▶ ISTRUZIONE DATA:
Riporta parola per parola il passo del testo sulla Convenzione dell'Aia del 1954 che inizia con "La Convenzione dell’Aia del 1954 per" e termina con "del 1999 [4].".

▶ SEZIONE DI TESTO:
------------------------------------------------

Il fulcro della protezione del patrimonio culturale durante un conflitto è nel sistema della Convenzione dell’Aia del 1954.
La Convenzione dell’Aia del 1954 per la protezione dei beni culturali in caso di conflitto armato è un trattato che prevede la protezione del patrimonio culturale e che è parte del diritto internazionale umanitario. La Convenzione conta inoltre due protocolli, quello dello stesso anno e quello del 1999 [4].
Il trattato in questione, che trova origine da precedenti strumenti internazionali elaborati prima della Seconda guerra mondiale [5], prevede all’articolo 1 la definizione di bene culturale. Un bene culturale è un “bene mobile o immobile di grande importanza al patrimonio culturale di qualsiasi persona”. La Convenzione subito dopo individua a mo’ di esempio monumenti d’architettura, artistici o storici, sia religiosi che secolari; siti archeologici, opere d’arte, manoscritti, libri e altri oggetti di interesse; collezioni e importanti collezioni di libri o archivi; ma anche edifici come musei, librerie, depositi di archivi nonché depositi creati per dare rifugio al patrimonio culturale mobile in caso di conflitto armato.

------------------------------------------------

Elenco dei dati
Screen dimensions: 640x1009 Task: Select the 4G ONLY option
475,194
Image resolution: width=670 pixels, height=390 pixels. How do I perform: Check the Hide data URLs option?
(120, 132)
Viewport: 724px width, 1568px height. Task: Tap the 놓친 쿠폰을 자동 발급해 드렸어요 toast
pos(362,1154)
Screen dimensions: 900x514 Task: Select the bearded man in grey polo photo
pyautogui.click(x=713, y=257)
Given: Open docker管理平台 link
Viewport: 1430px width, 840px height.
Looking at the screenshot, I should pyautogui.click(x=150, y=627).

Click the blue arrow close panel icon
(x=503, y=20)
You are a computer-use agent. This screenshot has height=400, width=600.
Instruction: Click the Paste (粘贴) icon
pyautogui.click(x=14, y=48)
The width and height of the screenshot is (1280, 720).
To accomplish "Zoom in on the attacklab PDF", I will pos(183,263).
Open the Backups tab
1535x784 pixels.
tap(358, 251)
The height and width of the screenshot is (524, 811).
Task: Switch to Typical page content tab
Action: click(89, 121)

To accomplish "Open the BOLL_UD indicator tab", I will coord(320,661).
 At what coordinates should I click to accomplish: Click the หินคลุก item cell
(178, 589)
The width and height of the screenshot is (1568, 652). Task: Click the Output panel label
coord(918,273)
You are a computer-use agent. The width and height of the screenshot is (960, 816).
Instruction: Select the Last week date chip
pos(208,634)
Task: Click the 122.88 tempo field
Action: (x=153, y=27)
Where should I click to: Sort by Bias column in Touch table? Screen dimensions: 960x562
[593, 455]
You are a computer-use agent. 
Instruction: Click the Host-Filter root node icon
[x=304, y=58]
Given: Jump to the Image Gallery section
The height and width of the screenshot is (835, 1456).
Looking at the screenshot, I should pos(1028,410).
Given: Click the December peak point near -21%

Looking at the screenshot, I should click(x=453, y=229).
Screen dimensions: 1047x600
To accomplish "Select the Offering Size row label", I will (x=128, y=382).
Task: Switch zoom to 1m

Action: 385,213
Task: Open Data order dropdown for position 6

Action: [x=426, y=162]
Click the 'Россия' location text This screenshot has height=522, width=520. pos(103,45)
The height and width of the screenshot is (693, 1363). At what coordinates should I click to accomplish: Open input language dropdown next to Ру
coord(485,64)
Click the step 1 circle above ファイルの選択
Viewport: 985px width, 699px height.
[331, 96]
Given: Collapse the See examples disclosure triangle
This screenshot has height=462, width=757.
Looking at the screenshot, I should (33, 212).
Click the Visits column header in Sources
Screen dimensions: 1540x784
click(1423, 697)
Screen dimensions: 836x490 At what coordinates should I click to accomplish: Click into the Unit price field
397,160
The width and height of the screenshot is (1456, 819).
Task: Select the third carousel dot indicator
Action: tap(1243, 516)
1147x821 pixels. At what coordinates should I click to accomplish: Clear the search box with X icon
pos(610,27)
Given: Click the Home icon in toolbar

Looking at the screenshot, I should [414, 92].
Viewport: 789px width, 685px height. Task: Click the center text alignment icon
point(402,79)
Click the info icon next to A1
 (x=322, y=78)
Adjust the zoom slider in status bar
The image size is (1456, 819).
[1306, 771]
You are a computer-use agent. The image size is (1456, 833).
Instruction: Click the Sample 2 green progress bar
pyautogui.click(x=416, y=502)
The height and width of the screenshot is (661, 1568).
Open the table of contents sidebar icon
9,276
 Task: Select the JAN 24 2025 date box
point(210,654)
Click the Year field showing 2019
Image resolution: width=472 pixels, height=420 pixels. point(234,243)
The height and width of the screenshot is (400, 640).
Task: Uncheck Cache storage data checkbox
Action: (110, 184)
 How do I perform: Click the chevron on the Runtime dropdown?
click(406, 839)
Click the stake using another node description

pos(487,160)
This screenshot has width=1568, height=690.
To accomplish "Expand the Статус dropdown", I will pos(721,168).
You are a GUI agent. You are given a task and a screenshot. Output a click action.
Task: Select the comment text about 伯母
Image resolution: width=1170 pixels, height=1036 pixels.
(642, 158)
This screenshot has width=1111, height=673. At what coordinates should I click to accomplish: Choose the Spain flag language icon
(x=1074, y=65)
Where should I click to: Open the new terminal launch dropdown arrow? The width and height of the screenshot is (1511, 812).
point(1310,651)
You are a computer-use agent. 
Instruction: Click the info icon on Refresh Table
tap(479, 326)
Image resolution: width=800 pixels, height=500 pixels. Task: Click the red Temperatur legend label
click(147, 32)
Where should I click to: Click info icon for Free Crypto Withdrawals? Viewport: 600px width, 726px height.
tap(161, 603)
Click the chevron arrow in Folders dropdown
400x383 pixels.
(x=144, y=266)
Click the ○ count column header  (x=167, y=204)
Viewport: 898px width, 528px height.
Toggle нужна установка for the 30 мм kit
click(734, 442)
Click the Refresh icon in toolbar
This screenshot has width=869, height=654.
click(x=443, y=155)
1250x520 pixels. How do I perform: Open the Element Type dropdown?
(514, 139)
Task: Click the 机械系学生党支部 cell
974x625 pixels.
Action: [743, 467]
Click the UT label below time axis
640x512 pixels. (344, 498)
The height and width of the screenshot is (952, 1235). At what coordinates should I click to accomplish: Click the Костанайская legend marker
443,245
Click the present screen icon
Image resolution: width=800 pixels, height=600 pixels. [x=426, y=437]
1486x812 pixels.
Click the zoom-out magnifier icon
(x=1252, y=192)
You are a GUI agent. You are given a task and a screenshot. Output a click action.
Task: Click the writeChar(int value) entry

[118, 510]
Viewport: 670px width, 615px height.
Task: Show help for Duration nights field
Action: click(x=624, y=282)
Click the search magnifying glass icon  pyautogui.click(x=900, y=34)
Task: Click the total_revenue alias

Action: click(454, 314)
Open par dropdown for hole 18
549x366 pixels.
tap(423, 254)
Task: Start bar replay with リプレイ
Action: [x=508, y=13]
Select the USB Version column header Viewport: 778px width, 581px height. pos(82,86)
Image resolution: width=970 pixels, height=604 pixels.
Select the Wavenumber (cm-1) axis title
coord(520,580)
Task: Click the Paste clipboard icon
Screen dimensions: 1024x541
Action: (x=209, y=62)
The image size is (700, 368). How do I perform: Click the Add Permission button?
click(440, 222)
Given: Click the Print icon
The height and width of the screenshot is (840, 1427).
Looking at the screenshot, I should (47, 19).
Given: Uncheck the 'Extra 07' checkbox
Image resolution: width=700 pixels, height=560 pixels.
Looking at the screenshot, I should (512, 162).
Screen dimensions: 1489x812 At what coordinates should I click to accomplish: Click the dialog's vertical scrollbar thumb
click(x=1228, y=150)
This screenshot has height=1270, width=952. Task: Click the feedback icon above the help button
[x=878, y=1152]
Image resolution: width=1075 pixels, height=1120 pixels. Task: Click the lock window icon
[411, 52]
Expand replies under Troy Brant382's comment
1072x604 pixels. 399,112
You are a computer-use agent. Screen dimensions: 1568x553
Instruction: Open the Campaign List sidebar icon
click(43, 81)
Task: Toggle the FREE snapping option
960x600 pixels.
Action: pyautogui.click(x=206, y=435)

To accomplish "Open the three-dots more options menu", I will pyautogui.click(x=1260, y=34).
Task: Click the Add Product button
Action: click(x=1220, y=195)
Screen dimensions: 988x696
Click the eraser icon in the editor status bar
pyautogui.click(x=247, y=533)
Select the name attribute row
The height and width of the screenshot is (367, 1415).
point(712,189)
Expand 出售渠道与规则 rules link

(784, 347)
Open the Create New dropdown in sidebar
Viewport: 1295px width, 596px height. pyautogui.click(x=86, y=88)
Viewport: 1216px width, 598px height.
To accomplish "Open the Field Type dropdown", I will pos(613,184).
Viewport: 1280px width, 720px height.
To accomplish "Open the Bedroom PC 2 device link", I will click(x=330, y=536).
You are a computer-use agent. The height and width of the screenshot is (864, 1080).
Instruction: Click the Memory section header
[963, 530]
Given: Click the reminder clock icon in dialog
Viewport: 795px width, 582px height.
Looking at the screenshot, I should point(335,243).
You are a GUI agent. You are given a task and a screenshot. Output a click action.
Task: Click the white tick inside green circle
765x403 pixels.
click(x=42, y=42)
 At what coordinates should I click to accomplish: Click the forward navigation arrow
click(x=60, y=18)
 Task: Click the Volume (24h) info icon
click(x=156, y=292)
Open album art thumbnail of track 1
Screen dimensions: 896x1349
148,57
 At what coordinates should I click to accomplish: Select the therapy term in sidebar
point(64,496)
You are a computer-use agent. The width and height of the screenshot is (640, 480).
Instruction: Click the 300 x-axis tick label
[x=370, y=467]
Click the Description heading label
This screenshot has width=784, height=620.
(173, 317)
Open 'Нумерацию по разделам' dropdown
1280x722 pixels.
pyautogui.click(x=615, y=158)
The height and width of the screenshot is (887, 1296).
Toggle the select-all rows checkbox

------------------------------------------------

▶ RISPOSTA SEGUENTE:
La Convenzione dell’Aia del 1954 per la protezione dei beni culturali in caso di conflitto armato è un trattato che prevede la protezione del patrimonio culturale e che è parte del diritto internazionale umanitario. La Convenzione conta inoltre due protocolli, quello dello stesso anno e quello del 1999 [4].